====== Texto de leitura

Conforme corretamente entende a doutrina majoritária, não existe discricionariedade para o juiz conceder ou não a tutela antecipada, sendo o termo “poderá” entendido como “deverá”. O que se afirma é que o juiz não pode simplesmente escolher entre conceder ou não a tutela antecipada imaginando que ambas as soluções serão consoantes o direito. Estando preenchidos no caso concreto os requisitos legais, o juiz é obrigado a conceder a tutela antecipada, também sendo obrigado a indeferi-la se acreditar que os requisitos não estão preenchidos72. Será até mesmo teratológica uma decisão na qual o juiz afirme a presença dos requisitos, mas, por acreditar que a melhor solução é a não concessão da tutela antecipada, deixa de concedê-la, ou que, mesmo ausentes os requisitos, resolve por concedê-la por entender essa solução a mais oportuna ou conveniente.
O juiz tem certa liberdade na apreciação do preenchimento dos requisitos para a concessão da tutela antecipada em razão da utilização pelo legislador de normas abertas, com conteúdo indeterminado ou vago: “grave lesão”; “difícil ou incerta reparação”; “verossimilhança da alegação”; “prova inequívoca”; “abuso do direito de defesa”; “manifesto propósito protelatório”. Mas essa liberdade valorativa no preenchimento dos requisitos não se confunde com a liberdade em conceder ou não a tutela antecipada. A decisão está condicionada à atividade prévia do juiz, na qual a sua interpretação é indispensável, mas está vinculada ao resultado dessa atividade.
A exigência expressa da obrigatoriedade de fundamentação da decisão que concede a tutela antecipada, prevista no art. 273, § 1.º, do CPC, parece demonstrar que a discricionariedade não faz parte da atividade judicial quando decide sobre o pedido de tutela antecipada, tanto que deverá expor com clareza as razões que o levaram a deferir ou indeferir a tutela requerida pela parte. Ao exteriorizar suas razões do decidir, o juiz demonstra seu raciocínio e se vincula à sua fundamentação, devendo conceder a tutela antecipada se exteriorizar que entendeu preenchidos os requisitos e indeferi-la se mostrar que entendeu que os requisitos não foram preenchidos.
Ainda quanto ao art. 273, § 1.º, do CPC, o legislador certamente levou em consideração a importância da decisão que concede a tutela antecipada, especialmente quando essa decisão é de natureza interlocutória, que geralmente tem como objeto questões incidentais de menor relevância para a pretensão das partes. Na realidade, nem precisaria existir o art. 273, § 1.º, do CPC, bastando a aplicação do art. 93, IX, da CF, que exige a fundamentação em todas as decisões judiciais, mas pela norma se faz um apelo ao juízes para que cumpram a regra constitucional73. O reforço da exigência feito no dispositivo ora comentado só torna mais triste e incompreensível a insistência de muitos juízes em decidir pedidos de tutela antecipada de forma monossilábica ou de forma muito mais concisa do que o recomendável.

============

| Objetivo |
Extraia do texto sobre a tutela antecipada o trecho que vai de "Conforme corretamente entende" a "oportuna ou conveniente.", sem mudar nenhuma palavra.

====== Dados

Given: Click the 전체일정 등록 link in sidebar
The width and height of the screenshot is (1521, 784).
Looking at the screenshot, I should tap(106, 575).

============

| Solução |
Conforme corretamente entende a doutrina majoritária, não existe discricionariedade para o juiz conceder ou não a tutela antecipada, sendo o termo “poderá” entendido como “deverá”. O que se afirma é que o juiz não pode simplesmente escolher entre conceder ou não a tutela antecipada imaginando que ambas as soluções serão consoantes o direito. Estando preenchidos no caso concreto os requisitos legais, o juiz é obrigado a conceder a tutela antecipada, também sendo obrigado a indeferi-la se acreditar que os requisitos não estão preenchidos72. Será até mesmo teratológica uma decisão na qual o juiz afirme a presença dos requisitos, mas, por acreditar que a melhor solução é a não concessão da tutela antecipada, deixa de concedê-la, ou que, mesmo ausentes os requisitos, resolve por concedê-la por entender essa solução a mais oportuna ou conveniente.